Several spellchecks later…

But that was years ago; back when businesses were trying to work out how to get their systems and information onto the web. Of course mistakes were being made, and things being overlooked. In some ways it must have been easy for web copy in a massive outfit like Homebase to slip through the cracks.

So what’s the same page like today?

The good news is that someone has worked on it. The am/pm denotations have been cleaned up and it is now written in UK English. A few words have been shaved off (still 1,377 words long though) and the punctuation reined in.

But the fact that someone has worked on the page makes the extant mistakes even worse. The very first line begins: ‘We’ll deliver it all for fromonly £5.95…’ (my emphasis). And the second paragraph is word-for-word the same nonsensical sentence from the old page:

Please note that your order is made up of a combination of items / delivery services, deliveries may be made separately.

How does this happen? Someone has looked at the page and implemented changes. Why are there still big, obvious mistakes?

I don’t run a colossal retail business. So when I ask this question, I genuinely want to know: when you’re Homebase, how hard is it to eradicate mistakes in your web copy?

Spelling mistakes cost money

The point is that mistakes look sloppy. They erode trust.
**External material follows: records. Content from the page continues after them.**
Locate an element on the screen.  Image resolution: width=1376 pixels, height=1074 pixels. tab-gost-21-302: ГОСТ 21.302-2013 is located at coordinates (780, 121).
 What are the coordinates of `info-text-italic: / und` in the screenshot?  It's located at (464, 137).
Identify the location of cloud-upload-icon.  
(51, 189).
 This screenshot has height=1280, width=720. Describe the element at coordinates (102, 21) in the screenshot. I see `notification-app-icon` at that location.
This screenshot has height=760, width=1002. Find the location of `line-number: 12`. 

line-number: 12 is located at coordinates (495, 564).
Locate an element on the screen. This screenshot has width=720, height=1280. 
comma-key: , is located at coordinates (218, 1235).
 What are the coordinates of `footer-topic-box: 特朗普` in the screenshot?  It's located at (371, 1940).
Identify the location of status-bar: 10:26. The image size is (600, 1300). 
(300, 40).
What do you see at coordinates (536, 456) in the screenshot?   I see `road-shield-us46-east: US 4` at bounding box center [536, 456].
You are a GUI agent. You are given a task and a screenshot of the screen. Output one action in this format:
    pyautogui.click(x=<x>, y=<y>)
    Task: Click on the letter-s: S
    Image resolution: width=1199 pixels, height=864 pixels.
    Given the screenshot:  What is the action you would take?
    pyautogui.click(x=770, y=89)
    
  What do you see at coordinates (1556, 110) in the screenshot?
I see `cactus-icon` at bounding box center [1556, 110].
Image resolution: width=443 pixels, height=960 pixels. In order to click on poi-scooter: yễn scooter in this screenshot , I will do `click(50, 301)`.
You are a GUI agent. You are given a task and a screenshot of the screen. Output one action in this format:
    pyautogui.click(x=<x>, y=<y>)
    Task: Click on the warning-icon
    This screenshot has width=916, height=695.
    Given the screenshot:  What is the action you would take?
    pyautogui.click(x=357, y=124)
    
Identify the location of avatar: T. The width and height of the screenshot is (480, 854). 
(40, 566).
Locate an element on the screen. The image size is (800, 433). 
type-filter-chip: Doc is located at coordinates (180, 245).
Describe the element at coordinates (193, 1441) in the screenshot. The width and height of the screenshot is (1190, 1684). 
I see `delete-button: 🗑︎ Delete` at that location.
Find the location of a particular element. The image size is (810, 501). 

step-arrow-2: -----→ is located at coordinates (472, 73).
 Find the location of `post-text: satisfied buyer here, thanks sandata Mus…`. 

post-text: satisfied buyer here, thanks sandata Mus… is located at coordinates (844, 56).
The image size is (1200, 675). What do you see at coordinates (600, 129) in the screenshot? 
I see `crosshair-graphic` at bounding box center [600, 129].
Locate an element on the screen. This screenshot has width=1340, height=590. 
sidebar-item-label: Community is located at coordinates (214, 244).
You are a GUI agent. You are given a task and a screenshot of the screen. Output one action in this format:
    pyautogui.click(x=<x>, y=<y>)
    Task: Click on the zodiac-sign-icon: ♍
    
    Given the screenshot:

In the case of a large corporation like Homebase, they say to the customer: we simply don’t care enough about you to provide you with clear, thoughtful information. We’re not even going to proofread it properly. Enough people buy from us anyway – who cares if you can’t work out what our delivery terms are?

How many businesses can afford to take this attitude? If you’re not as big as Homebase, mistakes may hurt you a lot more. Instead of taking it for sloppiness, people will think your spelling mistakes are the sign of an amateur. It was the moment that I spotted the word ‘Sreenplay’ on a film poster that I realised it was not the real thing.

And let’s not just talk in the vague terms of trust and professionalism. One online retailer doubled its revenue by correcting a single error on its website. The BBC story claims: ‘when there are underlying concerns about fraud and safety, then getting the basics right is essential.’

We need to know, on an unfamiliar website, that it is secure and reliable before we will buy anything through it. Spelling mistakes do not give us that reassurance. Spelling mistakes put a business in the same company as spam emails.

A few years into this work and I am not surprised by mistakes any more. Nor do I think it is merely a basic consideration that you write your copy properly. Rather, I think it’s a fundamental, strategic and essential one.